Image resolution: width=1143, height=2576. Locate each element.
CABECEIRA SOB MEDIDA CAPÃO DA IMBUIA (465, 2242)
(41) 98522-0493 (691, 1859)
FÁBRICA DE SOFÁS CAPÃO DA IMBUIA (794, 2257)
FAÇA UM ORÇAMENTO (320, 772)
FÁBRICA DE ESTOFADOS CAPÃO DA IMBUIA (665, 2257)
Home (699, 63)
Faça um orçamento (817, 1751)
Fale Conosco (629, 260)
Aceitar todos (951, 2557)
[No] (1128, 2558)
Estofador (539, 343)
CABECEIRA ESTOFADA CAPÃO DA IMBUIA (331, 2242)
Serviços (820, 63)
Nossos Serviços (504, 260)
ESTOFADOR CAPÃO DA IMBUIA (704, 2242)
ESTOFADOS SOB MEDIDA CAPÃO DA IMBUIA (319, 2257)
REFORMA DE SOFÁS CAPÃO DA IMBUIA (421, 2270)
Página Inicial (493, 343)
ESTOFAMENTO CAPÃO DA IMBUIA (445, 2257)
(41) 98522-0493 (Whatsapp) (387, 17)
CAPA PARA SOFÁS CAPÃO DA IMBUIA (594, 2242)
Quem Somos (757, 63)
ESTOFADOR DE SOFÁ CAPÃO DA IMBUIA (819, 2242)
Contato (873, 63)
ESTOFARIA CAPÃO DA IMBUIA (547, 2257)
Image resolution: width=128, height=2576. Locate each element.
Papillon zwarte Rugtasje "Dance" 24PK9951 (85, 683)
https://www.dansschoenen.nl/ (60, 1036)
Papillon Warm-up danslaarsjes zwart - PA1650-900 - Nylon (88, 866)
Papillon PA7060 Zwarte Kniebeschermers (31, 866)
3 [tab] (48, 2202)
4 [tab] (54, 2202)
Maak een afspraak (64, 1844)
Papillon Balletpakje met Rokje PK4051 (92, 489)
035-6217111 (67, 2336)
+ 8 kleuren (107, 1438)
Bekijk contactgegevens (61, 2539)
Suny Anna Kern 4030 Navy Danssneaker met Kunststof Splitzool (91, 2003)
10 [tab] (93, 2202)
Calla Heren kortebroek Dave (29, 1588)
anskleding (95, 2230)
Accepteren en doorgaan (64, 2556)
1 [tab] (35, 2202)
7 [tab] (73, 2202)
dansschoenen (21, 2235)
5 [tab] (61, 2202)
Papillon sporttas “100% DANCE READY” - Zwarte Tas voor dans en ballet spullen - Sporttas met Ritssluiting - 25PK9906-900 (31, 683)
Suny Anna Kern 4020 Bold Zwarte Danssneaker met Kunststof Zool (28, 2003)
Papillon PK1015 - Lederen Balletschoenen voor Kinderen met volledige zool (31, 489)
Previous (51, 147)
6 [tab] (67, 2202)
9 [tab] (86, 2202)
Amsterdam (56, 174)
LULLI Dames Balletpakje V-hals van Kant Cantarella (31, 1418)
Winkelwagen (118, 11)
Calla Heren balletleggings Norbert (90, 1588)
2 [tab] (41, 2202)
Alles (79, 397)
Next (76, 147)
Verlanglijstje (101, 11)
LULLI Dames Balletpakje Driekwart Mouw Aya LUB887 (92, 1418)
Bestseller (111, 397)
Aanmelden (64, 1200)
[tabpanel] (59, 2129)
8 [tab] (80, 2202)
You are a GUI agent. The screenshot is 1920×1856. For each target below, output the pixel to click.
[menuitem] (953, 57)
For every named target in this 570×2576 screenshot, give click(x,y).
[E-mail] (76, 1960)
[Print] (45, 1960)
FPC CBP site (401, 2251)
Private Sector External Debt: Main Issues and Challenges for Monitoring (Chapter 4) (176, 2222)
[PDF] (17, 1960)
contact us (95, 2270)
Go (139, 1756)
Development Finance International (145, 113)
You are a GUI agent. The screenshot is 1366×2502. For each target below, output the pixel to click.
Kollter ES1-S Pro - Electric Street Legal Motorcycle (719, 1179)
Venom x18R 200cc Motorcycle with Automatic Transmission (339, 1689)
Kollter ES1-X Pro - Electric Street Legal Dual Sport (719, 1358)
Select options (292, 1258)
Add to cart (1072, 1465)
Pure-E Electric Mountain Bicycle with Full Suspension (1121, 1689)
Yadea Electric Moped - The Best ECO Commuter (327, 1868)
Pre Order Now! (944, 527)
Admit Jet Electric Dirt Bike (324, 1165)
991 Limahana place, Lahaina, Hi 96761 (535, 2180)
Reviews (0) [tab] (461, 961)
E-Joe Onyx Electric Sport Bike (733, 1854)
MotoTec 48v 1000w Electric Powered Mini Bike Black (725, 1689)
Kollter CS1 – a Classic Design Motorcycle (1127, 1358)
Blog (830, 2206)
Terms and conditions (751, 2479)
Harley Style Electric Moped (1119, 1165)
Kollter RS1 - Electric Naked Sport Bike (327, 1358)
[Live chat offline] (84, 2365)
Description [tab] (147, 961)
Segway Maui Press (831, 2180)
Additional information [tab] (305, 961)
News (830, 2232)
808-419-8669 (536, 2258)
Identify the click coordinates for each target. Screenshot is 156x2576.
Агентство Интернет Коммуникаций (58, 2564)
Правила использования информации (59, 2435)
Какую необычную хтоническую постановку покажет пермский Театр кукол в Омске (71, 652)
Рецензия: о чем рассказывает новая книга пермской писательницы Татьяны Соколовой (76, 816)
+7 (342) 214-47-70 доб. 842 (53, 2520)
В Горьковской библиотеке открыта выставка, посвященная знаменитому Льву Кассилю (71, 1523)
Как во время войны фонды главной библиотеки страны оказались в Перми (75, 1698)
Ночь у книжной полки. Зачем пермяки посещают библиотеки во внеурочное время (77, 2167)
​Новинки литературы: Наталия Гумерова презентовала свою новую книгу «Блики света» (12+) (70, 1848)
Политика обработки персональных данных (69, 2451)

§ REQUIRED WORK: State only how many lines in the material include "dansschoenen".

§ ANSWER TO THE PROBLEM: 2